PUBLISHED: 11:09 20 January 2003 | UPDATED: 16:12 24 February 2010

POLICE in Suffolk are raising their share of the county's council tax bills by more than 30% to make up for a multi-million pound shortfall in funding.

POLICE in Suffolk are raising their share of the county's council tax bills by more than 30% to make up for a multi-million pound shortfall in funding.

Members of the Suffolk Police Authority met yesterday to approve in principal the budget for 2003/04, which includes a hike in their council tax precept of almost £30.

But there was disagreement amongst members about a £500,000 special development fund included in the budget.

The authority is facing a £2.8 million gap in its budget for the next financial year and had warned that rises in council tax would have to compensate.

Christine Laverock, the authority's chairman, has written to Home Secretary David Blunkett to ask for an increase in the Government funding.

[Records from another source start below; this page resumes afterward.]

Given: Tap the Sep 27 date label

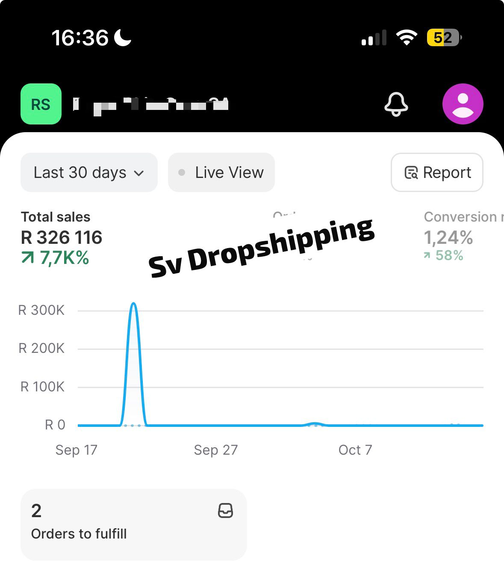Looking at the screenshot, I should click(215, 450).
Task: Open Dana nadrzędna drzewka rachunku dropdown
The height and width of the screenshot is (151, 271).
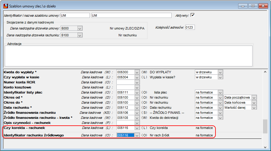Action: click(80, 35)
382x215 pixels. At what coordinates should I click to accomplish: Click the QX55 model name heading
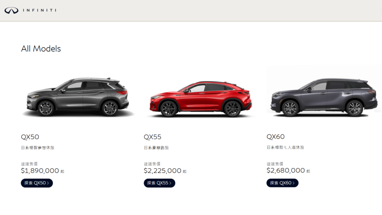click(153, 137)
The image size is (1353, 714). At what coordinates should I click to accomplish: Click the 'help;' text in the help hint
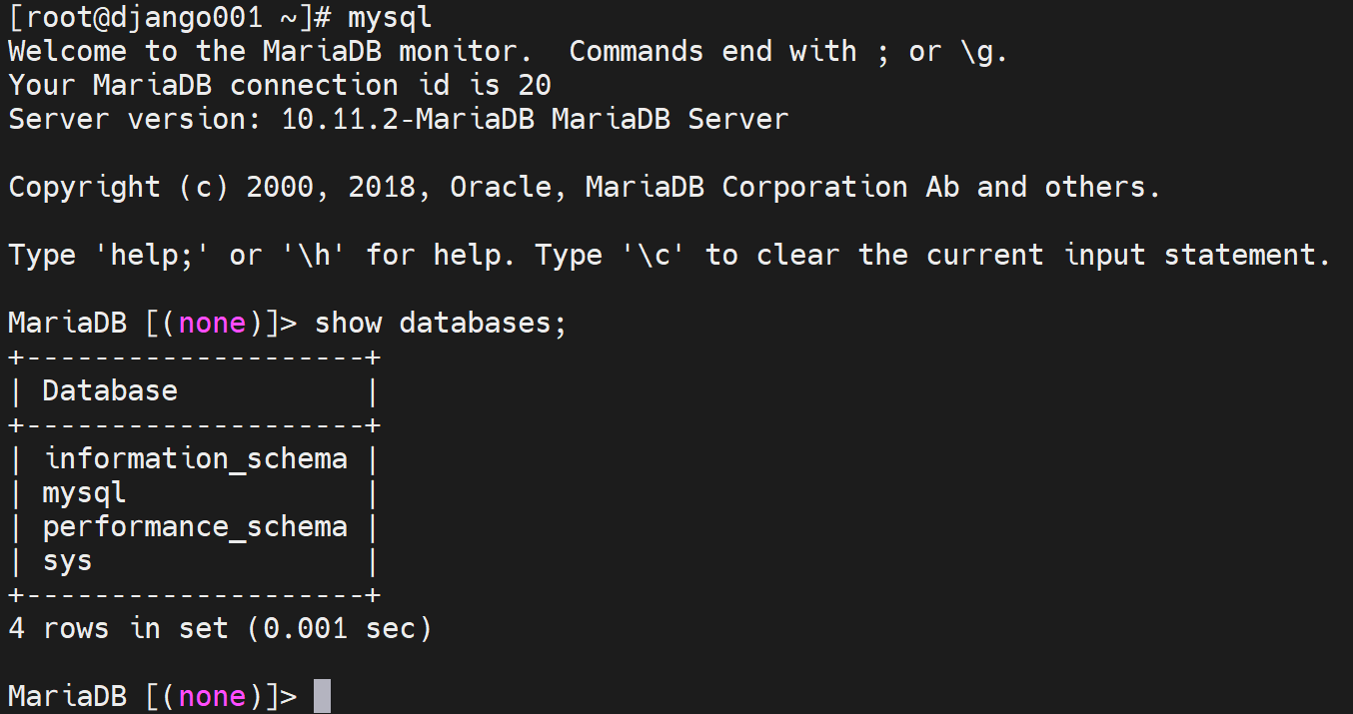pyautogui.click(x=153, y=256)
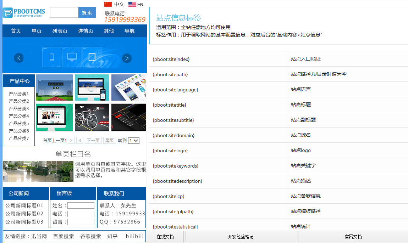Select 导航 from the top menu
The height and width of the screenshot is (243, 408).
click(x=129, y=31)
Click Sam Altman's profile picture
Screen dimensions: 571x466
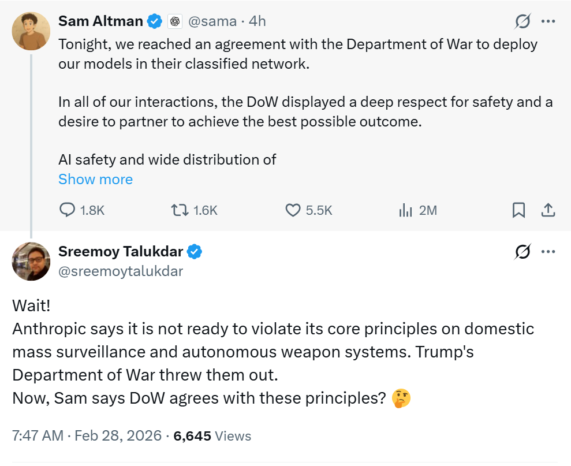pyautogui.click(x=31, y=31)
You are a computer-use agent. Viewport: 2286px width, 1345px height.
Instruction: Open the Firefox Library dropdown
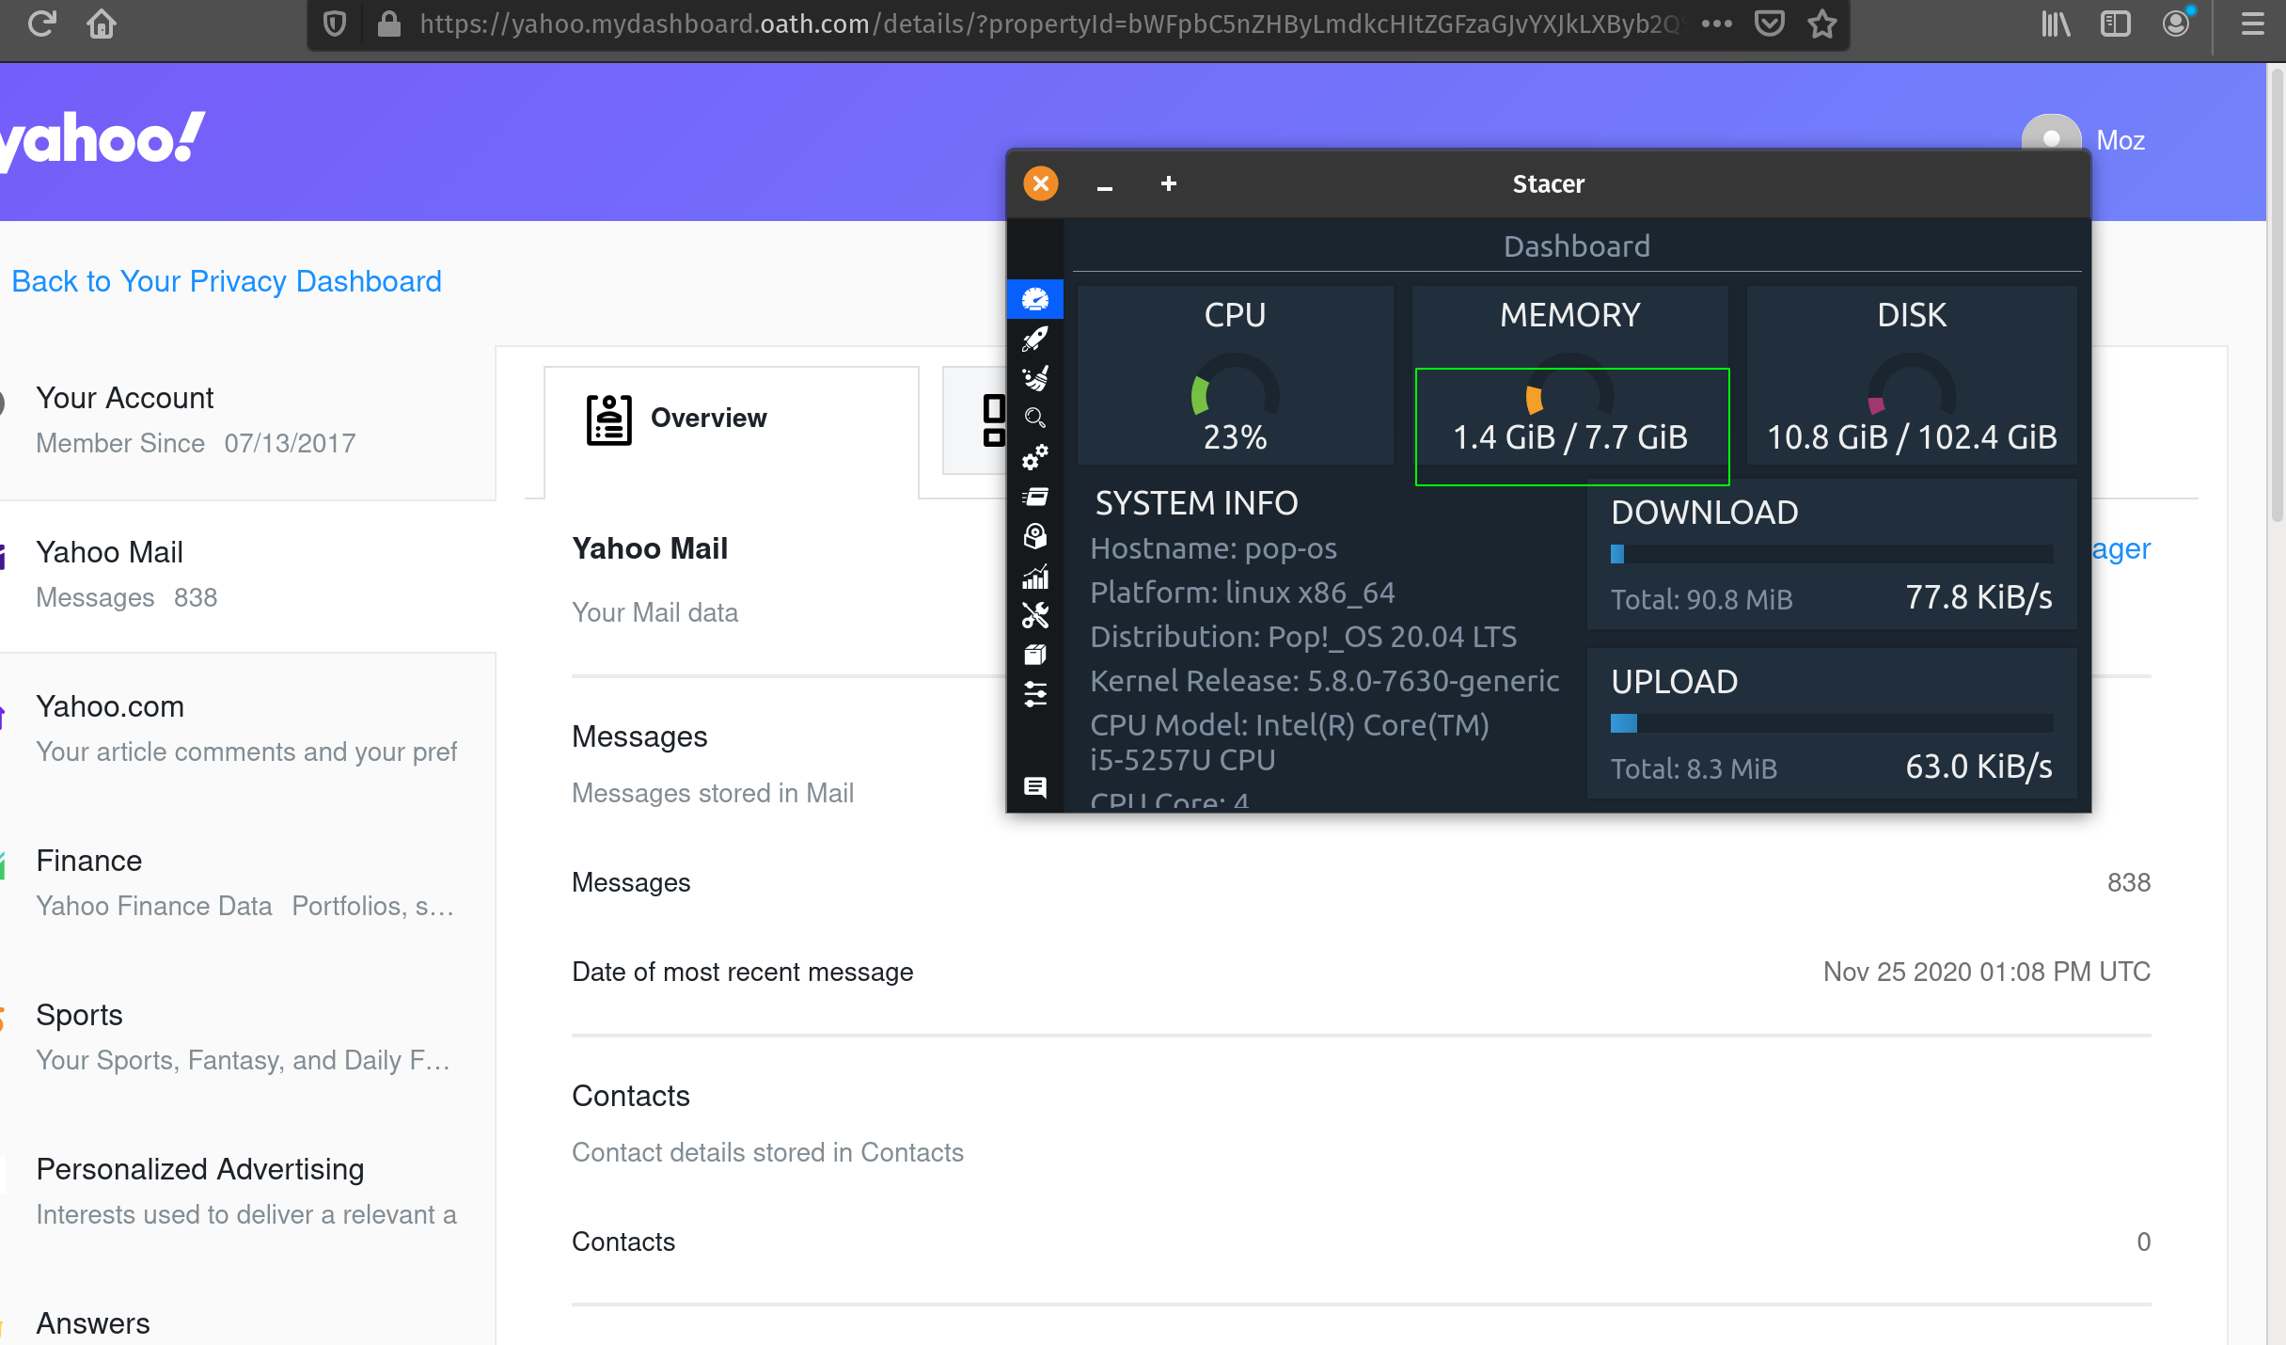tap(2056, 24)
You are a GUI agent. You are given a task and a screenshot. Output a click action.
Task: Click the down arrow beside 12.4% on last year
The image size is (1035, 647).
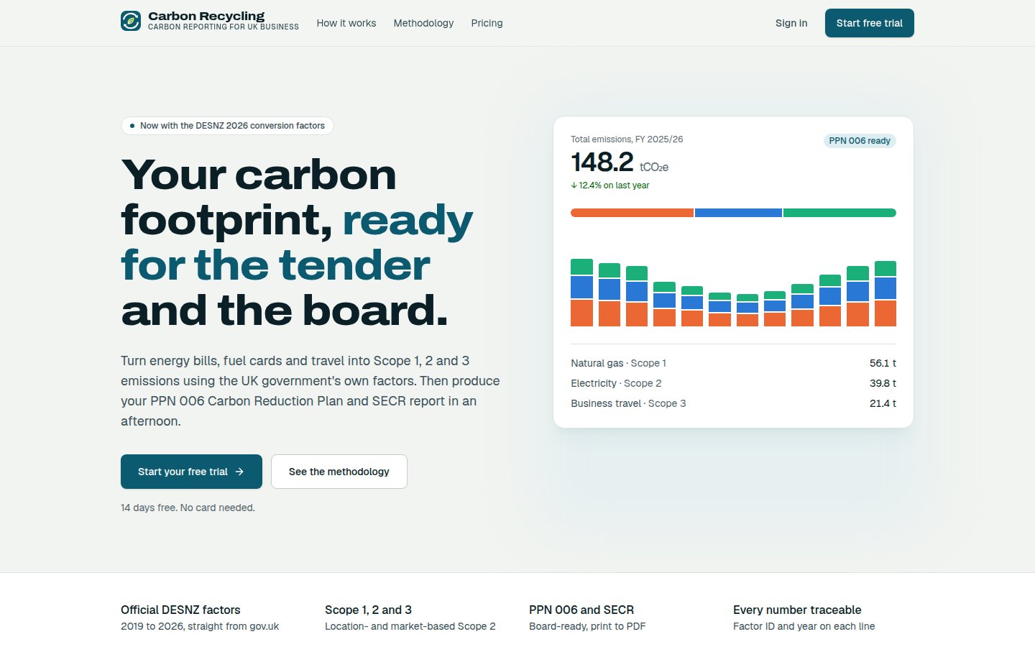coord(574,185)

It has been allocated increased funding of £1.9m for the next financial year – up from £62m to £63.9m – but the police authority said it faced increased costs of £4.7m to maintain levels.

The authority's share of council tax bills will rise from £82.08 for a Band D property to £109.53 for 2003/04 – a rise of 33% - if the budget gets the final go-ahead at the authority's next meeting in February.

The budget allows for expenditure of £101.1m and council tax should account for about £25.8m of that figure. During the year, Suffolk Constabulary hopes to recruit 41 new officers.

Members voted in favour of approving the budget, but could not agree the recommended level of a development fund, which provides for initiatives such as IT, neighbourhood watch and the force's best value reviews.

The fund for this year was £220,000, but the new budget proposes increase it to £500,000 in 2003/04, with possible increases to £1m in 2004/05, and £1.5m in 2005/06.

Joanna Spicer, authority member, said: "I don't think we need to increase the fund that dramatically – it is too much considering the current financial situation."

The matter will be considered by the authority's planning panel before going for approval at the meeting in February, when confirmation of the Government settlement should also have been received.

Graham Manuel, vice chairman of the planning panel, said of the overall budget: "We have to support the amounts of money that are being suggested. We can't talk about under-investment and not do anything about it."